Stored items:
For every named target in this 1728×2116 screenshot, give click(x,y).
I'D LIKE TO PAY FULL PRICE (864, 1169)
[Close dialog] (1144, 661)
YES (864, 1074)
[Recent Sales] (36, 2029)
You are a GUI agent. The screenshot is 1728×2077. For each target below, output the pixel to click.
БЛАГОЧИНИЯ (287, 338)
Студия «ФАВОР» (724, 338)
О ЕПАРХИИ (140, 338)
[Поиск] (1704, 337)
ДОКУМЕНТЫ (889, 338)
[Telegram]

▶ _Exercise_
Lines holding "screenshot": copy each one from the records above.

▶ _Exercise response_
For every named target in this 1728×2116 screenshot, give click(x,y).
You are a GUI agent. The screenshot is 1728×2077. For each target below, output the pixel to click.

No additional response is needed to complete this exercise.